Por primera vez desde 1853, la Constitución Nacional ha regido de forma continua durante más de cuarenta años. La alternancia entre gobiernos de signo ideológico opuesto se ha producido en un marco de legalidad, sin quebrantos institucionales. A diferencia de lo ocurrido en casi todo el siglo XX, el poder no ha sido disputado por la fuerza, sino administrado por medio de reglas previamente acordadas. Este dato, muchas veces oscurecido por el deterioro económico o por el descrédito de la dirigencia, es políticamente central.

La historia argentina ofrece un inventario extenso y doloroso de interrupciones violentas del orden constitucional: golpes de Estado, proscripciones, asesinatos políticos, exilios forzados, detenciones arbitrarias y exterminios sistemáticos. Incluso los períodos de aparente normalidad electoral —como el inaugurado por la Ley Sáenz Peña— estuvieron precedidos por una pseudo-democracia dominada por prácticas oligárquicas, cuyos vicios reaparecieron tras el derrocamiento de Hipólito Yrigoyen y se institucionalizaron durante la llamada “década infame”, marcada por el fraude electoral como norma.

El bombardeo a Plaza de Mayo en junio de 1955, ocurrido hace apenas 70 años —y ese “apenas” adquiere todo su peso desde la perspectiva histórica—, dejó más de 300 muertos e inauguró una etapa en la que la aniquilación física del adversario pasó a reemplazar a la disputa electoral. Así, la violencia como gramática del poder definió gran parte del siglo XX argentino, y encontró su expresión más siniestra en la última dictadura cívico-militar y el genocidio.

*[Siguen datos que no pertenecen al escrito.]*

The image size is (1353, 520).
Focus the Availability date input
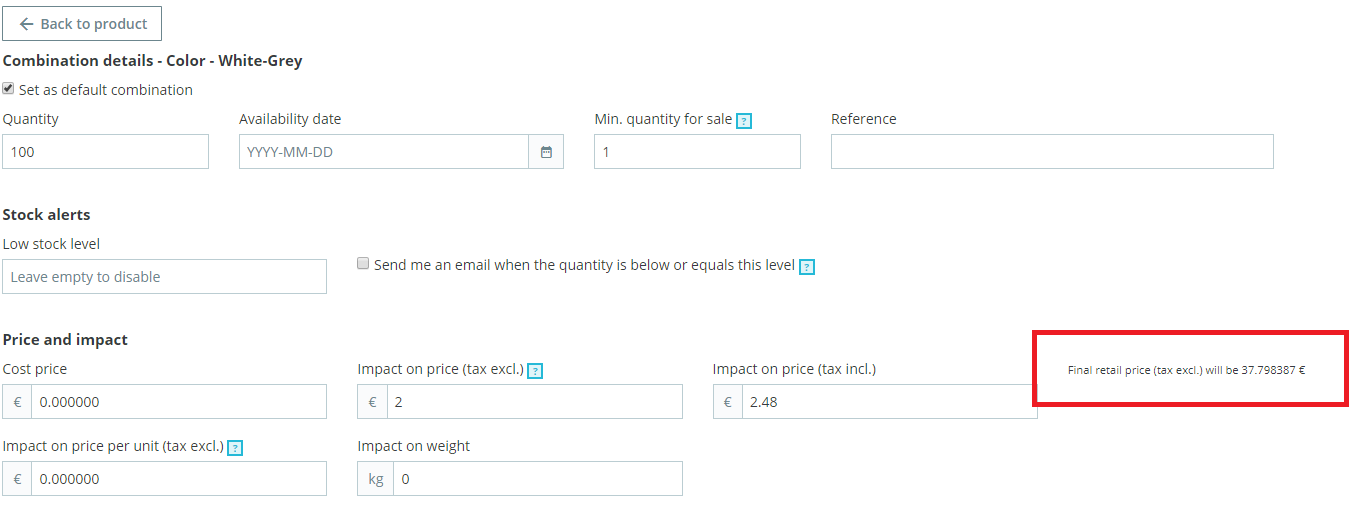pyautogui.click(x=383, y=152)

Sin embargo, y felizmente, desde 1983 esa lógica fue desarticulada. No por generación espontánea, sino por una decisión política que construyó consensos básicos: la democracia como único régimen legítimo, los derechos humanos como horizonte ético y la Constitución como contrato fundacional. Esa matriz —producto del trauma autoritario y del aprendizaje que implicó— logró estabilizar el sistema institucional, incluso en contextos de crisis económica, polarización social o fragmentación del poder.

Es cierto que esta etapa democrática no ha resuelto los grandes problemas estructurales del país: la desigualdad, la pobreza, la informalidad económica, la regresividad fiscal, el colapso educativo. Pero ha garantizado un marco de libertades, ha desactivado la violencia política y ha permitido, por primera vez, la coexistencia pacífica de diferencias ideológicas en un régimen sin exclusiones.

Lo alcanzado no es una democracia ideal, pero sí una democracia estable. Esa estabilidad —modesta, frágil, constantemente amenazada— es el principal capital político acumulado por la Argentina en las últimas cuatro décadas. Preservarla exige comprenderla en su dimensión histórica y defenderla en su expresión más concreta, porque es la base para el desarrollo de las naciones, como lo demuestra la experiencia de los países que lograron los mayores grados de evolución en el mundo occidental.

En este presente crispado, donde el lenguaje público se degrada hasta transformarse en herramienta de agresión sistemática, esa defensa adquiere una urgencia renovada. La violencia verbal, legitimada por sectores del poder y amplificada por las redes, ya no es solo un síntoma del malestar, sino un dispositivo de demolición del orden democrático.

Cuando la palabra pierde su función de mediación, el antagonismo reemplaza al diálogo y el adversario se convierte en enemigo. En ese clima, la deshumanización deja de ser retórica para convertirse en justificación del daño. La Argentina ya recorrió ese camino: lo hizo cuando transformó la política en exterminio, cuando sustituyó la competencia electoral por la eliminación física del otro.

Por consiguiente, lo que se ha logrado desde 1983 no debe ser medido solo por sus déficits, sino por aquello que ha logrado excluir del repertorio de lo posible: el crimen como argumento político, la constante que dominó la historia argentina antes de este período del que somos contemporáneos.

En consecuencia, el acto de mayor responsabilidad institucional en este tiempo es cuidar el lenguaje con sensatez y urgencia, antes de que vuelva a convertirse en la antesala del espanto. Porque toda violencia que derrama sangre comienza, inevitablemente, cuando las palabras se van de madre.